23.05.2022 - 11:08 | Son Güncellenme:
Efnan Atmaca x efnan.atmaca@milliyet.com.tr
Alain Corbin, “Sessizliğin Tarihi” adlı kitabında sessizliğin bir anlamda tanrıların müziğini işitebilmenin koşulu olduğunu yazar. Antik kentler, üzerlerine sinen sessizlikle bu müziği en güzel yansıtan yerlerdir. Ünlü fotoğrafçı Axel Hütte de fotoğraflarında müziği duyabileceğiniz bir sanatçı. Borusan Contemporary’nin sağlık tedbirleri nedeniyle bir süredir kapalı olan Borusan Perili Köşk’te açtığı “Chronostasis” adlı sergi bu üçünü bir araya getiriyor ve Hütte’nin objektifinden sanatseverleri Anadolu’nun antik kentlerinin zengin tarihini yeniden keşfetmeye çağırıyor.
Bir diyalog çağrısı
28 Ağustos’a kadar ziyaret edilebilecek sergi için Hütte, 2017 ve 2018 yıllarında Türkiye ziyaretleri gerçekleştiriyor ve Efes, Milet, Perge, Sagalassos, Hierapolis ile Afrodisias’ın da aralarında bulunduğu 14 antik kenti kapsayan rotada bir dizi çekimler yapıyor. Projeye sanatçının inisiyatifiyle Didim ile Milet gibi farklı yerleşimler de dâhil oluyor ve söz konusu proje Ege ve Akdeniz coğrafyasındaki antik kentlerin yorumlanıp belgelendiği görkemli bir “Asya Minör antik kentleri” projesine dönüşüyor. Sergiye bir kitabın da eşlik ettiği projede yer alan fotoğraflar aslında bir diyalog çağrısı. Dünün bilgeliğini bugüne taşıyan birer köprü. Çünkü Hütte antik dünyayı zamansız bir bakışla bugüne getiriyor. Sanatçı, fotoğraflamayı seçtiği âna odaklanarak, bakışı donduruyor ve izleyeni, düş gücünü harekete geçirmeye davet ediyor. Bu davetle antik yerleşimleri ölümsüzleştirmeyi amaçlıyor Hütte ve izleyiciyi zaman ve mekân algılarından azade kılarak büyüleyici güzellikteki imgelerle baş başa bırakıyor. Antik kentlere ait alışılagelmiş fotoğrafların donukluğunun aksine onlara yaşanmışlık katmaya çalışıyor Hütte.

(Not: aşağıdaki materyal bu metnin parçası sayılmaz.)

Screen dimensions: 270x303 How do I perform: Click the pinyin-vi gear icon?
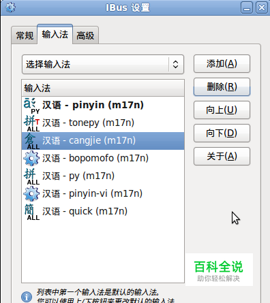(31, 194)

Kullandığı tekniklerle üzerlerindeki tozu siliyor. Tüm mekânları tarihin gölgesinden çıkarıp günümüze ulaştırarak görsel bir canlılığa kavuşturuyor. Fotoğraflarında mutlaka bir sonrakine göndermede bulunan Hütte, bu sergide de imgeler arasında bağlar kurarak antik şehirlerin taşıdığı müziği fotoğraflarına yansıtıp bir bütün oluşturuyor. Serginin adı “Chronostasis”i küratörü Hans Irrek açıklıyor: “Chronostasis bir çeşit anlık yanılsamadır ve bu esnada yeni bir uyaranın beyinde yarattığı ilk zlenim süresi, olduğundan uzunmuş gibi görünür. Bu sergi de zamanla ilgili algı dönüşümlerinden yola çıkarak hazırlandı. Hütte’nin anlayışına göre fotoğraf, bir yanda bakışın dondurulduğu, sükûnete kavuştuğu bir anı yansıtırken öte yanda izleyenin düş gücünü harekete geçiren bir kıvılcımdır. Hütte için fotoğraf, anın özü anlamına gelir.” Axel Hütte ise Borusan Contemporary’nin siparişi üzerine hazırladığı proje için “Bir fotoğraf projesi, gerçekliği imgelerin şiirsel görünüşlerine dönüştürmek için yeni bir yol bulmak dışında özel bir amaç taşımayan bir yaklaşımla başlar. Manzaranın zamansız olduğunu düşünmek yanlıştır. Yalnızca çeşitli estetik stratejilerle zamansızlık illüzyonu yaratılabilir. Fotoğraflarımda insanlara yer vermekten kaçınırım ve bunun yanında görüş alanının kesilmiş olması da oluşturduğum görüntünün kurgulandığına işaret eder” diyor.